* _Text passage_
=-=-=

This is a question that was asked of the Elders at Restoration Church recently and we wanted to take some time to answer it thoughtfully, respectfully, and biblically. What we believe about even the small things truly matters. This is a question that Christians of varying maturity levels have asked, and if you were to ask each person, they might have a different answer.

What does the Bible say?

The phrase in question often comes from 1 Corinthians 10:13, “No temptation has overtaken you that is not common to man. God is faithful, and he will not let you be tempted beyond your ability, but with the temptation he will also provide the way of escape, that you may be able to endure it.”

Do you see the problem? This passage isn’t talking about struggles or suffering, but it’s about temptation. In fact, the section that this passage comes from is Paul’s warning to the Corinthian church that they shouldn’t participate in the pagan worship practices around them. He was emphasizing that the very things they were tempted with are temptations for all people. And all people who are found in Christ have a way to resist that temptation; the way to resist is through Jesus!

On the other hand, Paul also wrote in 2 Corinthians 1:8-9, “For we do not want you to be unaware, brothers, of the affliction we experienced in Asia. For we were so utterly burdened beyond our strength that we despaired of life itself. Indeed, we felt that we had received the sentence of death.” Paul, a “hero of the faith,” admitted that he was burdened and suffering, “beyond our strength that we despaired of life itself.” Even Paul suffered more than he felt he could handle. He literally felt like he was dying!

Cultural Influences

But don’t worry! The rest of that verse (2 Cor. 1:9) says, “But that was to make us rely not on ourselves but on God who raises the dead.” Could it be that the intent of allowing suffering is so that we don’t become self-focused? But instead, we focus on God, who is ultimately more beautiful, powerful, and worthy of our attention and affection. And even better, who is FAR more capable of bearing these burdens than we are.

This biblical perspective runs completely opposite to our culture.

Our culture is very focused on “the self.” We’re constantly blasted with messages about finding our own truth, focusing so intensely on self-improvement and self-love, and though sometimes some of these things are helpful, what often happens is our Heavenly Father gets lost in the noise. His glory (figuratively speaking) drowns in the sea of our praise for ourselves.

Mitch Chase, writing for The Gospel Coalition, says that the phrase in question, “tells me I have what it takes. It tells me I can bear whatever comes my way. It tells me God permits trials according to my ability to endure. Think about what this conventional wisdom does: it points people inward. Yet the Bible points us Godward.” (1)

=-=-=

* _Dataset records_
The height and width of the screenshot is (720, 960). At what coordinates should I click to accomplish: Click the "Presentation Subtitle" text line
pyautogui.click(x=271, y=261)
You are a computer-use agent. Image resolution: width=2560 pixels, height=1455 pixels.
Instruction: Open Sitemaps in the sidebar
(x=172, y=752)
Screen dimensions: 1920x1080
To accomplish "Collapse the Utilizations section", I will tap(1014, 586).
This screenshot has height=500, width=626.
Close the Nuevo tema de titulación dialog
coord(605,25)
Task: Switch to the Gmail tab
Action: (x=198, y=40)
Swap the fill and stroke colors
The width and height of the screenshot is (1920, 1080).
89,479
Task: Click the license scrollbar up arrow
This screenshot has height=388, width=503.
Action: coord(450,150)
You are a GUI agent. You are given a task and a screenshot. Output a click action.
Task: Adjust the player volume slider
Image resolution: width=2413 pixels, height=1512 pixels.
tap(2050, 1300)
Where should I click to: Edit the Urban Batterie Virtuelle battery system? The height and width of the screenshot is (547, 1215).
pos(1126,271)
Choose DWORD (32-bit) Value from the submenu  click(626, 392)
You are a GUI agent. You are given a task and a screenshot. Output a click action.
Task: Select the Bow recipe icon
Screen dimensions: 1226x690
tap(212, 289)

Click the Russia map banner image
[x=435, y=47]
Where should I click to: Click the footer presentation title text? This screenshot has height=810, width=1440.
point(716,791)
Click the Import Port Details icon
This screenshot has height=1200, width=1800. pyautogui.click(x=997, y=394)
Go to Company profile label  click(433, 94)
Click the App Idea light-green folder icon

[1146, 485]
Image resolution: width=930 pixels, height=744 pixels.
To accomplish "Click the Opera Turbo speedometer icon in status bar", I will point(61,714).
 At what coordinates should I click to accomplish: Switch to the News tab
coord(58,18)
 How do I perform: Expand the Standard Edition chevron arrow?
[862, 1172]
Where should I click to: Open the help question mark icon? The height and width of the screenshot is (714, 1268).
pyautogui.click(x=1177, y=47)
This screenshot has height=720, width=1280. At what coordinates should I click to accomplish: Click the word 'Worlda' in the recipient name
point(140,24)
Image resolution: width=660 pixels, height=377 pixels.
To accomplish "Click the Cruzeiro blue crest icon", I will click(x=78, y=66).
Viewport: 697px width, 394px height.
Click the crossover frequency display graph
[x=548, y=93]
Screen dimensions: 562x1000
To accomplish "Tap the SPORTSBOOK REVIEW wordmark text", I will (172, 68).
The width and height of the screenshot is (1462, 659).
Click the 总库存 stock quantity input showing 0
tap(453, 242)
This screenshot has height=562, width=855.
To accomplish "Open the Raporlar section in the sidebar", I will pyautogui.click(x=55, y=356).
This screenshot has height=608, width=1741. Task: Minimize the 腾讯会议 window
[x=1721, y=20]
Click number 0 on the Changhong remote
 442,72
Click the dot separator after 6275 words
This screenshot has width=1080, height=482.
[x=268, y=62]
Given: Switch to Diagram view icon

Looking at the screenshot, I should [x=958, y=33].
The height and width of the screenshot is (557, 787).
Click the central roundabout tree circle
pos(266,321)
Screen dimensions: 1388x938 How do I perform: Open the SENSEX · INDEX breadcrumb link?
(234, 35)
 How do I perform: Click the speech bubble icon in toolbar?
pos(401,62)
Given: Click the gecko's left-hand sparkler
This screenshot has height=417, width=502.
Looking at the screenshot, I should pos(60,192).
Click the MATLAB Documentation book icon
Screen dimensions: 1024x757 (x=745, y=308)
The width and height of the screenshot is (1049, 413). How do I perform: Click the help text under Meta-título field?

=-=-=

* _Required actions_
(1) Retype the rows from the line containing "You are a computer-use" down to the line containing "pyautogui.click(x=1177, y=47)", including both of those lines.
(2) Extend the passage on 1 Corinthians 10:13 and suffering, picking up after its final sentence.
The passage and the rows were taken from unrelated sources.

* _Responses per task_
(1)
You are a computer-use agent. Image resolution: width=2560 pixels, height=1455 pixels.
Instruction: Open Sitemaps in the sidebar
(x=172, y=752)
Screen dimensions: 1920x1080
To accomplish "Collapse the Utilizations section", I will tap(1014, 586).
This screenshot has height=500, width=626.
Close the Nuevo tema de titulación dialog
coord(605,25)
Task: Switch to the Gmail tab
Action: (x=198, y=40)
Swap the fill and stroke colors
The width and height of the screenshot is (1920, 1080).
89,479
Task: Click the license scrollbar up arrow
This screenshot has height=388, width=503.
Action: coord(450,150)
You are a GUI agent. You are given a task and a screenshot. Output a click action.
Task: Adjust the player volume slider
Image resolution: width=2413 pixels, height=1512 pixels.
tap(2050, 1300)
Where should I click to: Edit the Urban Batterie Virtuelle battery system? The height and width of the screenshot is (547, 1215).
pos(1126,271)
Choose DWORD (32-bit) Value from the submenu  click(626, 392)
You are a GUI agent. You are given a task and a screenshot. Output a click action.
Task: Select the Bow recipe icon
Screen dimensions: 1226x690
tap(212, 289)

Click the Russia map banner image
[x=435, y=47]
Where should I click to: Click the footer presentation title text? This screenshot has height=810, width=1440.
point(716,791)
Click the Import Port Details icon
This screenshot has height=1200, width=1800. pyautogui.click(x=997, y=394)
Go to Company profile label  click(433, 94)
Click the App Idea light-green folder icon

[1146, 485]
Image resolution: width=930 pixels, height=744 pixels.
To accomplish "Click the Opera Turbo speedometer icon in status bar", I will point(61,714).
 At what coordinates should I click to accomplish: Switch to the News tab
coord(58,18)
 How do I perform: Expand the Standard Edition chevron arrow?
[862, 1172]
Where should I click to: Open the help question mark icon? The height and width of the screenshot is (714, 1268).
pyautogui.click(x=1177, y=47)

(2)
To be quite honest, we were never made to bear the weight of sin nor the consequences of sin, because sin shouldn’t have been in the picture. Likewise, we weren’t built with the kind of strength that can truly endure suffering and hardship on our own. The cultural influences of our day, though sometimes very well-intentioned, often divert our attention from a strong, loving, and gracious Father, and instead draws attention to our broken and fragile bodies.

What to do, then?

So, the answer to the question is a soft, but self-reflective, yes. God will give you more than you can handle. But he certainly won’t leave you alone in your grief and suffering. We have a Great High Priest and Comforter who sympathizes with our weaknesses. The ONLY one who could bear the sin, shame, and suffering of the whole world on a cross is Jesus. He’s the one we should lean on.

Sharon Betters said it this way, “It’s in those most broken places that we can learn to cry out: ‘We are powerless against this great horde that is coming against us. We do not know what to do, but our eyes are on you. (2 Chron. 20:12)’”

If you’re in the valley, in the dark, or in intense sorrow, grief, and pain, look to Christ. He can take your momentary struggle and make something beautiful out of it.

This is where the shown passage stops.